In order to understand the mechanism of stone genesis, it is essential to determine the characteristics of macromolecules constituting the urinary stones. We characterized proteins from the inner core and outer matrix of calcium oxalate (CaOx) renal stones.
Inner core and outer matrix of CaOx renal stones were separated and proteins were extracted with a buffer containing SDS and beta-mercaptoethanol. Proteins were analyzed and purified by SDS-PAGE and RP-HPLC respectively. The protein bands from gel and protein fractions were sequenced by MALDI TOF mass spectrometry. ELISA, western and slot blot immunoassays were performed to confirm the identity of the proteins in stones and urine of the stone formers. The potential of the identified protein as an effective promoter or inhibitor was assessed by observing their effects on CaOx crystallization using aggregometer.

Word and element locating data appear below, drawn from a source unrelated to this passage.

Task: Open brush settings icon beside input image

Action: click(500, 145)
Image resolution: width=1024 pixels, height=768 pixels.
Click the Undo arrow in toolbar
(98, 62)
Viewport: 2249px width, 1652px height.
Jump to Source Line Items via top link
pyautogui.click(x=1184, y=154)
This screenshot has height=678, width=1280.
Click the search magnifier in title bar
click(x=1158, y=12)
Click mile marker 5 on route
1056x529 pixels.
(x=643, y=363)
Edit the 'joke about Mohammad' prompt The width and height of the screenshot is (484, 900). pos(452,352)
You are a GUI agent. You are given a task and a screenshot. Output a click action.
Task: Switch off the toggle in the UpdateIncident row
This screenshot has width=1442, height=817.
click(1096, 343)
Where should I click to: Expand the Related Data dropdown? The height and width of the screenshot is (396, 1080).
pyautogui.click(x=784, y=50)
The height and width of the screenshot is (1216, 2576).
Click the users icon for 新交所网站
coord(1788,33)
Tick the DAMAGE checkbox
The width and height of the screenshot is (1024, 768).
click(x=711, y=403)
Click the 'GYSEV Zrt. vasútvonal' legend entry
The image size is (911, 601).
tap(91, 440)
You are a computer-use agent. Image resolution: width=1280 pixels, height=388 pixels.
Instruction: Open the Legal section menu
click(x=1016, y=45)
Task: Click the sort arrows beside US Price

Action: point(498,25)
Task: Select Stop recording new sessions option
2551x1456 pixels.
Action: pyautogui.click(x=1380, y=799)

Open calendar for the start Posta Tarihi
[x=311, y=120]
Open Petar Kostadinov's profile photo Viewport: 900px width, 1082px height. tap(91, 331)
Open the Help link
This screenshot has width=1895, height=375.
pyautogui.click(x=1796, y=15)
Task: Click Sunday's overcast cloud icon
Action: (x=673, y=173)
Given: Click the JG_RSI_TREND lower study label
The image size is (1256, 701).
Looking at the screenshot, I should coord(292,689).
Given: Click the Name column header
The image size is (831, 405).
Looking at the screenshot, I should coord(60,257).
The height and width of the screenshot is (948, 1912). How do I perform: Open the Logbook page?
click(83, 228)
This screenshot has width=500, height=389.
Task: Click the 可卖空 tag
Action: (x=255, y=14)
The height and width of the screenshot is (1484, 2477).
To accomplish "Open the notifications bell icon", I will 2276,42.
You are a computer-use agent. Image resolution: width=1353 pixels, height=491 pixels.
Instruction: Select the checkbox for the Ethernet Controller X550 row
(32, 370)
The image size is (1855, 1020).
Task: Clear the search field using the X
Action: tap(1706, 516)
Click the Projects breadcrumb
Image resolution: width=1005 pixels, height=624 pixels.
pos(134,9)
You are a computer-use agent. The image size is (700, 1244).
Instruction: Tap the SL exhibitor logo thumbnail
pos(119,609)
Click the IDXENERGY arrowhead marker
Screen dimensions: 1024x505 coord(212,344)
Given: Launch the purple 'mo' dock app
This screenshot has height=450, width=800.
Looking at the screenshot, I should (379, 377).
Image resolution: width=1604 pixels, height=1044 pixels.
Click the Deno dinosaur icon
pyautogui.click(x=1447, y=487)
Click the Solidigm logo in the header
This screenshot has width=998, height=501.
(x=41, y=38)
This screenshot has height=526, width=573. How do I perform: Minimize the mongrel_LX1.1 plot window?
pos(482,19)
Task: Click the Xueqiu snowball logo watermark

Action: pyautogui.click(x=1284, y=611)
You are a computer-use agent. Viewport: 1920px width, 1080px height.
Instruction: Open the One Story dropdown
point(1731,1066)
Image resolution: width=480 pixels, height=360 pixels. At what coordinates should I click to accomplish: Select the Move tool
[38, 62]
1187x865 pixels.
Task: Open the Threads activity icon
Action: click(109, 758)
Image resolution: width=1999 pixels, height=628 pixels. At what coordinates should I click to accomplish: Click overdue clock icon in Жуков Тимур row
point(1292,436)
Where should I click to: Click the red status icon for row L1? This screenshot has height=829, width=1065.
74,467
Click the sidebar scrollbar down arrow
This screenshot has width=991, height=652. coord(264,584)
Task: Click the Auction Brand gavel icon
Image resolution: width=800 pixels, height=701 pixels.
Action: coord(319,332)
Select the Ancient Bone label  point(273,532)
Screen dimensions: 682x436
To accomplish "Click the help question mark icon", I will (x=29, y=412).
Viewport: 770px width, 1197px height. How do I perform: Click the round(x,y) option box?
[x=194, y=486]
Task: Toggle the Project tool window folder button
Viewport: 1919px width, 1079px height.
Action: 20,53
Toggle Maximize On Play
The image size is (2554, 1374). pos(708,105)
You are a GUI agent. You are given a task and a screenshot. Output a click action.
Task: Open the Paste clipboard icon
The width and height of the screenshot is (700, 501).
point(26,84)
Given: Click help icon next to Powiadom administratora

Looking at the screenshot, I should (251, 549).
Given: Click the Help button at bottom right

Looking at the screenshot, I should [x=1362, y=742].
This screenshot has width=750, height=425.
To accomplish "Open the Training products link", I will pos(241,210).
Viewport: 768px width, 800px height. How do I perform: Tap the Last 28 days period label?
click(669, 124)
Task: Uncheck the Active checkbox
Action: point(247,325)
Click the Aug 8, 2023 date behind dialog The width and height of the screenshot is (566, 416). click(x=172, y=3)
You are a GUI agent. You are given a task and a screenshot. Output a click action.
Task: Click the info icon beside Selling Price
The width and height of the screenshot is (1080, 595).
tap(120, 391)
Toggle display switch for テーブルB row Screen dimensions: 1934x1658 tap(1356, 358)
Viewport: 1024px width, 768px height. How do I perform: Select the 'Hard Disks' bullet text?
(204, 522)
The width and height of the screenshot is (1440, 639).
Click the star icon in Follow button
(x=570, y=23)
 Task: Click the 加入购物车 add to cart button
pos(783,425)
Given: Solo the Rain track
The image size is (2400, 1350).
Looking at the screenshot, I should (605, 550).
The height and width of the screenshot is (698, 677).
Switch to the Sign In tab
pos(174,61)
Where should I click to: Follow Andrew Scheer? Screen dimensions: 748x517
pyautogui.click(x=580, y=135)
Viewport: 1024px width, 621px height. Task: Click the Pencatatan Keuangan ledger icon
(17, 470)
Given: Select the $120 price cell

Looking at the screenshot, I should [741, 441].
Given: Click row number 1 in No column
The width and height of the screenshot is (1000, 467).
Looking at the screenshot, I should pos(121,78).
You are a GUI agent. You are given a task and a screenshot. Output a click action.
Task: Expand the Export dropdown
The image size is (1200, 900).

The inner core extract predominantly exhibited protein species in the molecular weight range of 12-14 kDa. However, a 66 kDa band, identified as osteopontin was also detected in the inner core along with outer matrix and in the urine of stone formers and non stone formers. Purification of low molecular weight proteins was carried out by reversed phase HPLC. Tandem mass spectrometry analysis identified them as myeloperoxidase chain A (MPO-A), alpha-defensin, and calgranulin. ELISA, western blot and slot-blot immuno-assays further confirmed their presence restricted to the inner core and not in the outer matrix. Turbidity assays showed that low molecular weight renal stone proteins promoted the aggregation of CaOx crystals.
Persistent hyperoxaluria leads to tubular epithelial injury, resulting in the release of these anti-inflammatory proteins. These proteins could have been first adsorbed on CaOx crystals thereby become a part of nucleation process leading to inner matrix formation.